Reducing Wasted Speculation
Abstract:
Modern microprocessors achieve high performance through aggressive speculation. However, large amounts of energy and potential performance are lost by speculating fruitlessly. The two most important speculation techniques are caches and speculative execution.
Caches hold a subset of the blocks from the high-latency main memory, speculating that quick access to these blocks will benefit the program. Unfortunately, most blocks in the last-level cache will not be referenced again before they are removed from the cache. These dead blocks waste time and energy as they reduce the effective capacity of the cache.
Speculative execution mitigates pipeline control hazards by predicting the outcome of branches, allowing subsequent instructions to be fetched and executed down the predicted path. Many instructions will be wrongly executed before an incorrect prediction is discovered, again wasting time and energy.

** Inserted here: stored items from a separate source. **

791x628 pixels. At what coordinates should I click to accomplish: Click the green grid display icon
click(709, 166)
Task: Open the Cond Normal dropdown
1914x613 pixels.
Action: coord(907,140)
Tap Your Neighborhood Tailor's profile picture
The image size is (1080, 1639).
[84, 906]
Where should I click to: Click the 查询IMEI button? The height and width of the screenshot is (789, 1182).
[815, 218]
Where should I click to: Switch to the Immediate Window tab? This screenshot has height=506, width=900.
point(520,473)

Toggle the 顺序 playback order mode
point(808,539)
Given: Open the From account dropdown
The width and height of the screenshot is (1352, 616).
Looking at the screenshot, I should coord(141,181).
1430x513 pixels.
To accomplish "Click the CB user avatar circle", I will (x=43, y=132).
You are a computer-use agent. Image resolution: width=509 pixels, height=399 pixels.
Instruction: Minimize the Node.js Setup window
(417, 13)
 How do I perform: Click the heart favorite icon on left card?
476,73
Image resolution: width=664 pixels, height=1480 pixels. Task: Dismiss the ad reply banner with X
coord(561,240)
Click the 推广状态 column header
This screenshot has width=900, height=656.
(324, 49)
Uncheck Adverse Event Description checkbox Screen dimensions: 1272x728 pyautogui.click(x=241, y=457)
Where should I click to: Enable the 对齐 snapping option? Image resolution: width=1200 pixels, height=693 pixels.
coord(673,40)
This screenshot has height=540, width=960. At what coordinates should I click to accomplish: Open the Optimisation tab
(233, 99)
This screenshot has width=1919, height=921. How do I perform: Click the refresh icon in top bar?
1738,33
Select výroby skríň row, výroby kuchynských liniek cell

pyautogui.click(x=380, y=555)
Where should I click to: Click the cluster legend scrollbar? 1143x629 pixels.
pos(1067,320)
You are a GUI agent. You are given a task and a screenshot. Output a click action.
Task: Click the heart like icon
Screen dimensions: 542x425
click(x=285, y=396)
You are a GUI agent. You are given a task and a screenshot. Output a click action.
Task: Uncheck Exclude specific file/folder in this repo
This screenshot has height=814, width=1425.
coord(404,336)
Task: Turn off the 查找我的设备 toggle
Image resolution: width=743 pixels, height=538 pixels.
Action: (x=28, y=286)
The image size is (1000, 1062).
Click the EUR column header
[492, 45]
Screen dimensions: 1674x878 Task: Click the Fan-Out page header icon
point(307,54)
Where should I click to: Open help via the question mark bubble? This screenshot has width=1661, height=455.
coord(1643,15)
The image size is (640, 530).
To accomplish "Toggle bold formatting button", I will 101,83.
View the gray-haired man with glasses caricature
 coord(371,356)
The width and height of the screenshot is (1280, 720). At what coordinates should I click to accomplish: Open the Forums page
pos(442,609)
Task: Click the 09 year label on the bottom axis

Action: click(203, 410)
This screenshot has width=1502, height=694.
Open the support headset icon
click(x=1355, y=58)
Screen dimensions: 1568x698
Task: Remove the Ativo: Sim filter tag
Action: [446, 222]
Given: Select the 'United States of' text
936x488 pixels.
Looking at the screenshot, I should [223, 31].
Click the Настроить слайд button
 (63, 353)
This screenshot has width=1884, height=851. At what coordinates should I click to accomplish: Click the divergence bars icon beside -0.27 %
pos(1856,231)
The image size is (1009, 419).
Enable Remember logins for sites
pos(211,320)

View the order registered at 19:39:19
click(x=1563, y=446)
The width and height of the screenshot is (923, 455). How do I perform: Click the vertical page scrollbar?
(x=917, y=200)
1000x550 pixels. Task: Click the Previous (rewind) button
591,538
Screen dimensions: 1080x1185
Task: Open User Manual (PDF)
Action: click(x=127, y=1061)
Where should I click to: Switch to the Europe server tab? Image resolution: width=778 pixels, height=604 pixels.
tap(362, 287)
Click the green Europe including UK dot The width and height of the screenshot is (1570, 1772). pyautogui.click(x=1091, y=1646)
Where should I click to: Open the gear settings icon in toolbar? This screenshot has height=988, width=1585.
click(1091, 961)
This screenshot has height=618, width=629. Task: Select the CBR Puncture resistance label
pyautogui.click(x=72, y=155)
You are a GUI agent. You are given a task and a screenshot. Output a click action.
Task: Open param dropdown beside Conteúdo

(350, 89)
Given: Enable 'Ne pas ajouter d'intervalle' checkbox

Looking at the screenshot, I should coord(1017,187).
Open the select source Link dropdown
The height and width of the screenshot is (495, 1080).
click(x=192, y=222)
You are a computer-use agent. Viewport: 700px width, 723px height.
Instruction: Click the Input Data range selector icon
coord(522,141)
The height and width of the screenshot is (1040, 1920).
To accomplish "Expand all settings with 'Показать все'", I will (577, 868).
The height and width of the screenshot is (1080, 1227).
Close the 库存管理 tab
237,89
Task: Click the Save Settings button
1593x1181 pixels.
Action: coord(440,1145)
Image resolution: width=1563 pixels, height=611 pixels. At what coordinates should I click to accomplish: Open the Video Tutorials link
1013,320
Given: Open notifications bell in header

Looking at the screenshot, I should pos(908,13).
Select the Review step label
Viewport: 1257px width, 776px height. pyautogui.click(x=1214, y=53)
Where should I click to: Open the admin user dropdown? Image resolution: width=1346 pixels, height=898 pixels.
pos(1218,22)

This talk discusses novel techniques for reclaiming lost performance and energy through reducing speculation wasted by caches and speculative execution. The talk will also discuss ongoing projects and future research directions.
Biography:
Daniel A. Jimenez is an Associate Professor in the Department of Computer Science at The University of Texas at San Antonio. He is currently on leave at the Barcelona Supercomputing Center. His research focuses on microarchitecture and low-level compiler optimizations. From 2002 through 2007, Daniel was an Assistant Professor in the Department of Computer Science at Rutgers. In 2005 Daniel took sabbatical leave at the Technical University of Catalonia (UPC) in Barcelona, Catalonia, Spain. In 2008 he was promoted to Associate Professor with tenure at Rutgers. Daniel earned his B.S. (1992) and M.S. (1994) in Computer Science at The University of Texas at San Antonio and his Ph.D. (2002) in Computer Sciences at The University of Texas at Austin. He is an NSF CAREER award recipient, an ACM Senior Member, and General Chair of the 2011 HPCA conference.
Sangyeun Cho
University of Pittsburgh
StimulusCache and MorphCache
Abstract:
This talk will focus on our recent multicore L2 cache design related research efforts. StimulusCache is motivated by the fact that future processors can suffer more frequent hard faults. Processor vendors already resort to "core disabling" to combat the low yield problem caused by hard faults. With core disabling, faulty processor cores are taken off-line so that the chip can be salvaged. However, conventional core disabling ignores the yield disparity between a compute core dominated by random logic and the associated L2 cache that has a more regular structure. StimulusCache decouples cores and private L2 caches to expose "excess caches" after core disabling so that they can be beneficially utilized by other healthy cores. MorphCache is designed to efficiently support heterogeneous workloads (e.g., virtual machines of different users) on many cores. MorphCache's novel architecture techniques are its flexible private cache capacity allocation, distance-aware placement, and efficient broadcasting. Although these techniques work cooperatively, we found exclusive capacity allocation with chain links most important.
Abstract:
Sangyeun Cho received the BS degree in computer engineering from Seoul National University in 1994 and the PhD degree in computer science from the University of Minnesota in 2002. In 1999, he joined the System LSI Division of Samsung Electronics Co., Giheung, Korea, and contributed to the development of Samsung's flagship embedded processor core family CalmRISC(TM). He was a lead architect of CalmRISC-32, a 32-bit microprocessor core, and designed its memory hierarchy including caches, DMA, and stream buffers. Since 2004, he has been with the Computer Science Department at the University of Pittsburgh, where he is currently an associate professor. His research interests are in the area of computer architecture and embedded systems with particular focus on performance, power and reliability aspects of memory and storage hierarchy design for next-generation multicore systems. Sangyeun is the happy father of Seyun (b. December 2009).